= Waldeck Plateau =

The Waldeck Plateau (Waldecker Tafel or Waldecker Tafelland) is a natural 'upper main unit' in the German state of Hesse between the rivers Eder and Diemel, the East Sauerland Hills in the west and the East Waldeck Basin in the east.
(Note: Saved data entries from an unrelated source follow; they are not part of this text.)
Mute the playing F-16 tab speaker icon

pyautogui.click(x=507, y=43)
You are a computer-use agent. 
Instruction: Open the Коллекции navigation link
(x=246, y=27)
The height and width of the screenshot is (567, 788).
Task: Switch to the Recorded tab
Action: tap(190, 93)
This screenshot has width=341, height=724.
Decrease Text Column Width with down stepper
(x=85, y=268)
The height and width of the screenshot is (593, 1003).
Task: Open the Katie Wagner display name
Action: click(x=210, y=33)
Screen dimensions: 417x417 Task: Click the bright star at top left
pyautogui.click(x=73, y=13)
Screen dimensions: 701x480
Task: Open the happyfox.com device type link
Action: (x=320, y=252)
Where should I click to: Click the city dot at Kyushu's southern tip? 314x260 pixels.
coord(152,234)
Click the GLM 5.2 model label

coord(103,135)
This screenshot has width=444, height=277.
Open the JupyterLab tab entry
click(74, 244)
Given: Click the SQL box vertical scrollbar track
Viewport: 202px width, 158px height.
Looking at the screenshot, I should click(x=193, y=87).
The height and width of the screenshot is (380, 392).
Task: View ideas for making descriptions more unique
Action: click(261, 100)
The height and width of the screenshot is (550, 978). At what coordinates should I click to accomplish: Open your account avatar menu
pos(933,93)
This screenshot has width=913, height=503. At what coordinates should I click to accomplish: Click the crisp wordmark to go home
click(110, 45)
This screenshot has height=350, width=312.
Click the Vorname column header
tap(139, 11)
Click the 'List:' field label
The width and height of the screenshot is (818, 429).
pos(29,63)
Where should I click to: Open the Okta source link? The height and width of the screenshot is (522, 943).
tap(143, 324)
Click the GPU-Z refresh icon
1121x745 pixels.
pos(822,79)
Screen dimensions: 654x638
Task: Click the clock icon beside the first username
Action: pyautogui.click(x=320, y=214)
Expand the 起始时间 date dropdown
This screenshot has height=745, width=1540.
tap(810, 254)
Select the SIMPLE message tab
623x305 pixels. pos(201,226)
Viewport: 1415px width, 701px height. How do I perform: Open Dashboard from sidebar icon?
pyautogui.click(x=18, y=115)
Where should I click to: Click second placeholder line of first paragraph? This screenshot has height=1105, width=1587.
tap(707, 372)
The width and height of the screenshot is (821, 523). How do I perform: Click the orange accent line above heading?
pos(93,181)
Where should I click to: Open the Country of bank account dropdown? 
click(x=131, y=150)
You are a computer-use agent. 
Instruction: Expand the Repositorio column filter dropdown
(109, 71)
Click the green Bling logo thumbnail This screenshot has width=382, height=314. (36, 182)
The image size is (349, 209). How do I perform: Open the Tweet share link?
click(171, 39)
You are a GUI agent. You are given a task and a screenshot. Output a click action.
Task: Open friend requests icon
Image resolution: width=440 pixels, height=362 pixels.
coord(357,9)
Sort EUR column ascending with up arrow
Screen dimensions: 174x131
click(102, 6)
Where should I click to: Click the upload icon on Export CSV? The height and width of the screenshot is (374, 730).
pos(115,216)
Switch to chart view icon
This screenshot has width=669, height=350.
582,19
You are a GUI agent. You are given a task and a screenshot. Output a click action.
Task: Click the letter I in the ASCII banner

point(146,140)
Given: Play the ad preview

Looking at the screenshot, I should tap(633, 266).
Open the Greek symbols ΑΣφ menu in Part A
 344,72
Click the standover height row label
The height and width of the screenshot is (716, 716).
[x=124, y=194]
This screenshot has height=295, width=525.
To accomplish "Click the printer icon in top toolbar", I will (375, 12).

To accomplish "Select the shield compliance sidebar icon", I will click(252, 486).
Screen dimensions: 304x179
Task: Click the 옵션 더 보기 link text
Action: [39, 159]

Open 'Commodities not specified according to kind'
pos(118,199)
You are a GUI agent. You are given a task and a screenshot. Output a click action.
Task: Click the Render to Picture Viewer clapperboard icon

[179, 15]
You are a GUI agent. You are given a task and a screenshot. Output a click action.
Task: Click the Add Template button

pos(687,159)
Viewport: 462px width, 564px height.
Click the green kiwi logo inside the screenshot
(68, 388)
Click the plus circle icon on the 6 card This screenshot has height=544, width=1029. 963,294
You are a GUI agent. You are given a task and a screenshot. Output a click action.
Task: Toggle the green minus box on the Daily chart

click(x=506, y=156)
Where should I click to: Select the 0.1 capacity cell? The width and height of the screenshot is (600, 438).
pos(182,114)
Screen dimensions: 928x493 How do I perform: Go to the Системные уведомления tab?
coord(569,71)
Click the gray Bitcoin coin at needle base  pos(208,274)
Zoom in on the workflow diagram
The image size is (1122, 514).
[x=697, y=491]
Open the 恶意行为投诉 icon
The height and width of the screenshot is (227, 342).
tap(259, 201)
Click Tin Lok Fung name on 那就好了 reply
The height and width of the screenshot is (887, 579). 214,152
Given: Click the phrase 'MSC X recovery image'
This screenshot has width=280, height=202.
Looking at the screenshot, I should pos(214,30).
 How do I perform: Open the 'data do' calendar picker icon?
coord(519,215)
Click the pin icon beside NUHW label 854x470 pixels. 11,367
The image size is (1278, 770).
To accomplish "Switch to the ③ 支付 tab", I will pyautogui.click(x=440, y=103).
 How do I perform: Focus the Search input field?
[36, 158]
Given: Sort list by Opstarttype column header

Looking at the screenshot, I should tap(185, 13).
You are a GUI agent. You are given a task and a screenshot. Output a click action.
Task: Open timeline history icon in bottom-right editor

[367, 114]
The unit and term Waldecker Tafel ("Waldeck Table") was coined in the 1950s because the decimal system of natural main units and their groups in the West Hesse Highlands (main unit group 34) had not proved sufficient, because this group had more than 11 clearly separate main units. Under the serial number 340 were included the open high plateaus made of Zechstein and Bunter sandstone of the Waldeck Plain (340_{1}) and the adjacent thickly wooded Bunter sandstone ridge of the Waldeck Forest (340_{2}). Both landscape units are considered as independent main units.

== Natural regions ==
The Waldeck Plateau is divided into natural regions as follows:

- 340 Waldeck Plateau (Waldecker Tafel)
  - 340_{1} Waldeck Plain (Waldecker Gefilde)
    - 340_{1}.0 The Red Country (Das Rote Land)
      - 340_{1}.00 Upper Marsberg Plateau (Obermarsberger Hochfläche)
      - 340_{1}.01 Rotenlandsgrund
    - 340_{1}.1 Korbacher Land
      - 340_{1}.10 Berndorfer Grund
      - 340_{1}.11 Korbach Plain (Korbacher Ebene)
      - 340_{1}.12 Goddelsheimer Feld
      - 340_{1}.13 Sachsenhausen Hills (Sachsenhäuser Hügelland)
  - 340_{2} Waldeck Forest (Waldecker Wald)
    - 340_{2}.0 Orpewald
    - 340_{2}.1 Twiste Hills (Twister Hügelland)
    - 340_{2}.2 Arolsen Plateau (Arolser Platte)
    - 340_{2}.3 Langer Wald
    - 340_{2}.4 Alter Wald

The Hessian Environmental Atlas (Umweltatlas Hessen) of the State Environment Ministry simplifies the numbering, by substituting a 0 in the first decimal place for the Waldeck Plain instead of the subscript 1, and a 2 in the decimal placed for the Waldeck Forest instead of the subscript 2. Thus the Lange Wald is number 340.13 and the Sachsenhäuser Hügelland is number 340.013. A disadvantage of this format is that it is not clear that it is referring to two different main units.